═════ TASK INPUTS ═════

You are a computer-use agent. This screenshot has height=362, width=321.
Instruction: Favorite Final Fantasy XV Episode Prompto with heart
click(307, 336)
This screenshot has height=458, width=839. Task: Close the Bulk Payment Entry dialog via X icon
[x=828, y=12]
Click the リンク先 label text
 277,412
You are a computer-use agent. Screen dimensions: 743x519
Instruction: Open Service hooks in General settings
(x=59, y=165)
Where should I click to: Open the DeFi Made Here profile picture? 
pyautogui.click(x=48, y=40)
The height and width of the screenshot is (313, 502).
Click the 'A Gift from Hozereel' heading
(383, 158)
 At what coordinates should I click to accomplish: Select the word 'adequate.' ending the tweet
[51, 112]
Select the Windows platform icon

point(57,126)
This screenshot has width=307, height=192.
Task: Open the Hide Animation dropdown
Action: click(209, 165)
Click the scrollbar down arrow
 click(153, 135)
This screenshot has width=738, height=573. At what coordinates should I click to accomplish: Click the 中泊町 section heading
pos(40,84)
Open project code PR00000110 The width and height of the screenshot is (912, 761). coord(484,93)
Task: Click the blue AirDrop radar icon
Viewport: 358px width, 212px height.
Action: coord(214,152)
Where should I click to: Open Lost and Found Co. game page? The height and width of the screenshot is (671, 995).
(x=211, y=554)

═════

== ABOUT THIS TASK ==
Respond with a single number: the count of lines in the entries above that contain the string "agent".

== RESPONSE TO THE EXERCISE ==
2